Kojak a retrouvé Bateman : le chien fidèle a traversé bien des épreuves et semble rêver lui-aussi...
Dayna, Farris et Cullen, pourraient aller infiltrer le camp du Marcheur...
Les événements s'enchaînent, à un rythme tranquille, implacable, hypnotique, où les énergies opposées semblent prêtes à provoquer un déferlement de violence inédit.
Bien chanceux sera celui ou celle en capacité de dire qui saura triompher !
Et bien ! Quelle aventure, amis lecteurs ! Ce second tome du Fléau vient ponctuer de manière absolument magistrale une aventure chorale fascinante. Les destinées de tous les protagonistes sont captivantes. Ici encore chaque détail compte. On n'arrive pas à lâcher ces aventures bien plus profondes que le contexte post-apocalyptique de départ aurait pu laisser supposer.

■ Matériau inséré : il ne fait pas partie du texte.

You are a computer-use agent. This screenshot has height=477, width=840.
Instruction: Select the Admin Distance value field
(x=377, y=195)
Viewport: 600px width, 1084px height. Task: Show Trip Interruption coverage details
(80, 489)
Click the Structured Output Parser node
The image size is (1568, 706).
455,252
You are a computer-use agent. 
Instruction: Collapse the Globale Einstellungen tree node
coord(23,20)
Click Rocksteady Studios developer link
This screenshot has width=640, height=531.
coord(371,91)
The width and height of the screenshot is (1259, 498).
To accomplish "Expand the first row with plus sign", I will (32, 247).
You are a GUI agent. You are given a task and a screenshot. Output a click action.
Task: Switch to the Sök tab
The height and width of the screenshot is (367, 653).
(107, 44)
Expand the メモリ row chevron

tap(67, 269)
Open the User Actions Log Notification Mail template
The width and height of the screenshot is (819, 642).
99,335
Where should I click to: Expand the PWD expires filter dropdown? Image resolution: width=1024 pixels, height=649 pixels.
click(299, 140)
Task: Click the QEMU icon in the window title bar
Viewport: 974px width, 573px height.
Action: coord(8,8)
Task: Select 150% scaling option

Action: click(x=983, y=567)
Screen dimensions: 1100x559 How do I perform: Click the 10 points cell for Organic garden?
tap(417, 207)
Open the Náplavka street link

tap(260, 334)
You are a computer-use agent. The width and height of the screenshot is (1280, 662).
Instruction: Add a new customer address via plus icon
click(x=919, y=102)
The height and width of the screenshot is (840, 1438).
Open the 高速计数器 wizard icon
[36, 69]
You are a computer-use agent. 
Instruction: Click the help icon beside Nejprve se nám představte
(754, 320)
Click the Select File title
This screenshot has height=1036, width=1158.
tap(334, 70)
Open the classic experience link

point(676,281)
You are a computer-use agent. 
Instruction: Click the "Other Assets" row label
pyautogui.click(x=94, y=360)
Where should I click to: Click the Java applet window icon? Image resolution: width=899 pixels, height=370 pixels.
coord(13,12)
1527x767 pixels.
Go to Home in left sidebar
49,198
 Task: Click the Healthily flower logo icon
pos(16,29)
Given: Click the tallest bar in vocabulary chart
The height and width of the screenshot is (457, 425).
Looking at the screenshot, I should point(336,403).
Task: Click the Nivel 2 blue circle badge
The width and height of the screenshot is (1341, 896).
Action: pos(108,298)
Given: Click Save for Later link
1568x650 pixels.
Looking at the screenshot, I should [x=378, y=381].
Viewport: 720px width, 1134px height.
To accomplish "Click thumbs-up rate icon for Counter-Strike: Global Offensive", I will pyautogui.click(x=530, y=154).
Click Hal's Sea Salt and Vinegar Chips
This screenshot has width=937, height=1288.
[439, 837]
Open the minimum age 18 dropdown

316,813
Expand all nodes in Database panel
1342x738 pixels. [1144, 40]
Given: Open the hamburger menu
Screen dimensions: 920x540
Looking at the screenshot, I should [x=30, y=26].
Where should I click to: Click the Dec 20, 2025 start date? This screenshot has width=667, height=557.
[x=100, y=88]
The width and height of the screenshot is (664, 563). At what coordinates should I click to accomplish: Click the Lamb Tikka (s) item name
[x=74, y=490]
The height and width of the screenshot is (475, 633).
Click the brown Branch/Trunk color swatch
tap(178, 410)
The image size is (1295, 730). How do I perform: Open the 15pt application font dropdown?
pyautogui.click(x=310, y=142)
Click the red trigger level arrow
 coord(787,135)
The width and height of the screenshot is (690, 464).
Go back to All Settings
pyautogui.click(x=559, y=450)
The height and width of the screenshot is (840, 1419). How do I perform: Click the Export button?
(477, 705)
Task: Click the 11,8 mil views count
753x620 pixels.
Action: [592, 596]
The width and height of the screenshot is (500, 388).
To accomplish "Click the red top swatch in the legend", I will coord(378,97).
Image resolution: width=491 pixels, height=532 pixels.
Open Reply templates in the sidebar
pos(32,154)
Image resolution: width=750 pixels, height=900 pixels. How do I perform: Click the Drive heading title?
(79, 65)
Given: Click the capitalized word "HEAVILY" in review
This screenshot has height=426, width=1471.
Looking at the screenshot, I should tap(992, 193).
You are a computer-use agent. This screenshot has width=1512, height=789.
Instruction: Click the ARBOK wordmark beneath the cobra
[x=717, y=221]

Car, en effet, le Fléau éclate le cadre habituel du roman purement survivaliste afin d'aborder plus ou moins directement des thèmes philosophiques, spirituels, sociologiques, majeurs ! En vrac :
- la banalité du Mal
- les lois karmiques
- la République de
Platon (ou de Diogène d'ailleurs !)
- le mysticisme religieux
- la symbolique, et les vertus, du pèlerinage
- les limites délicates du système démocratique
- l'interaction permanente du Yin et du Yang (des énergies créatrices et destructrices)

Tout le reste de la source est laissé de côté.